Learn Create Share: Memory Layout of C Program - Code, Data, .BSS, Stack, and Heap Segments

Memory Layout of C Program

Before talking of memory layout of a C program and its various segments to store data and code instructions we should first understand that a compiler driver (that invokes the language preprocessor, compiler, assembler, and linker, as needed on behalf of the user) can generate three types of object files depending upon the options supplied to the compiler driver. Technically an object file is a sequence of bytes stored on disk in a file. These object files are as follows:

Relocatable object file: These are static library files. Static linkers such as the Unix ld program take collection of relocatable object files and command line arguments as input and generate a fully linked executable object file as output that can be loaded into memory and run. Relocatable object files contain binary code and data in a form that can be combined with other relocatable object files at compile time to create an executable object file.
Executable object file: These are executable files contain binary code and data in a form that can be copied directly into memory and executed.
Shared object file: These special type of relocatable object files are loaded into memory and linked dynamically, at either load time or run time.

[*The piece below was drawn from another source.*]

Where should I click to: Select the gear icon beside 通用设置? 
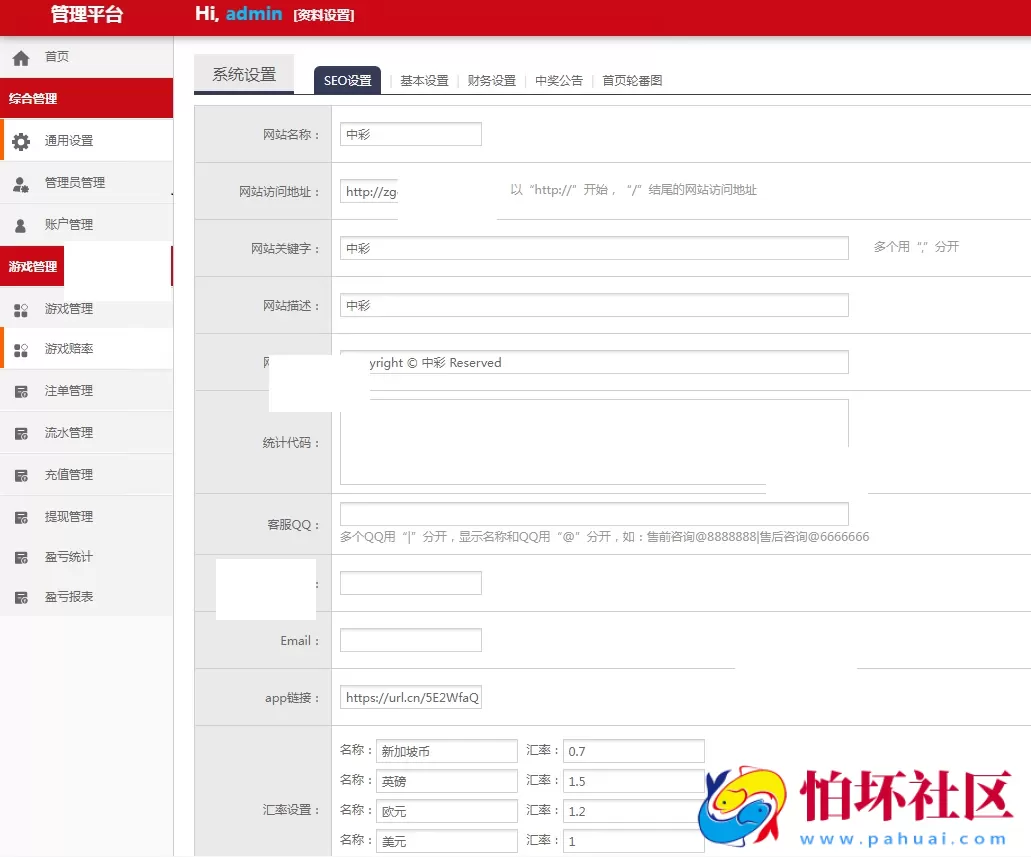(19, 141)
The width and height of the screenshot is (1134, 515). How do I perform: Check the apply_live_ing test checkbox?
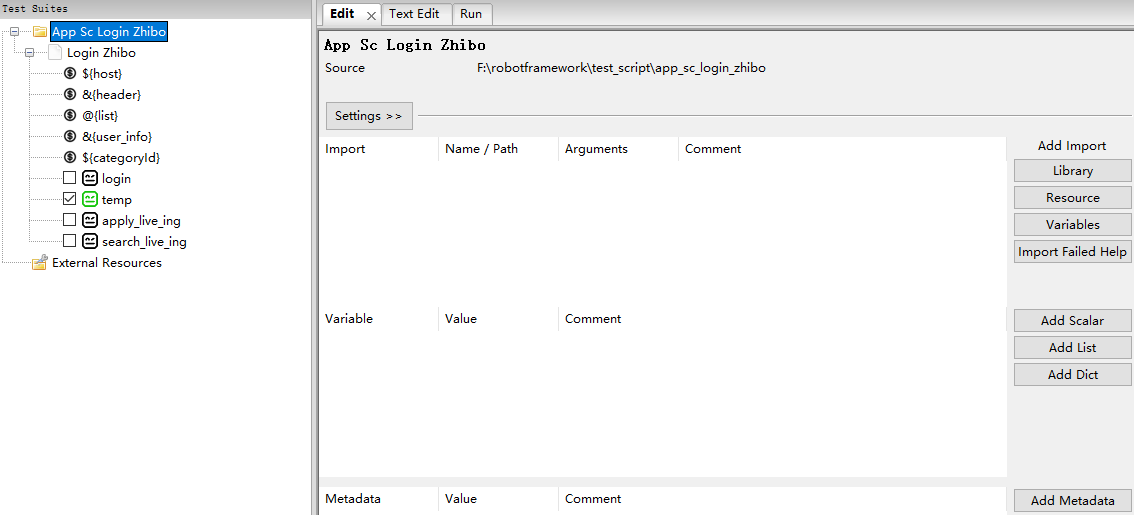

Object files have a specific format, however this format may vary from system to system. Some most prevalent formats are .coff (Common Object File Format), .pe (Portable Executable), and elf (Executable and Linkable Format).

Code and Data Segments

However, the actual layout of a program's in-memory image is left entirely up to the operating system, and often the program itself as well. This article focus on the concepts of code and data segments of a program and does not take any specific platform into account. For a running program both the machine instructions (program code) and data are stored in the same memory space. The memory is logically divided into text and data segments. Modern systems use a single text segment to store program instructions, but more than one segment for data, depending upon the storage class of the data being stored there. These segments can be described as follows:
1. Text or Code Segment
2. Initialized Data Segments
3. Uninitialized Data Segments
4. Stack Segment
5. Heap Segment

Text or Code Segment

Code segment, also known as text segment contains machine code of the compiled program. The text segment of an executable object file is often read-only segment that prevents a program from being accidentally modified.

Data Segments

Data segment stores program data. This data could be in form of initialized or uninitialized variables, and it could be local or global. Data segment is further divided into four sub-data segments (initialized data segment, uninitialized or .bss data segment, stack, and heap) to store variables depending upon if they are local or global, and initialized or uninitialized.

Initialized Data or Data Segment

Initialized data or simply data segment stores all global, static, constant, and external variables (declared with extern keyword) that are initialized beforehand.

Uninitialized Data or .bss Segment

Contrary to initialized data segment, uninitialized data or .bss segment stores all uninitialized global, static, and external variables (declared with extern keyword). Global, external, and static variable are by default initialized to zero. This section occupies no actual space in the object file; it is merely a place holder. Object file formats distinguish between initialized and uninitialized variables for space efficiency; uninitialized variables do not have to occupy any actual disk space in the object file.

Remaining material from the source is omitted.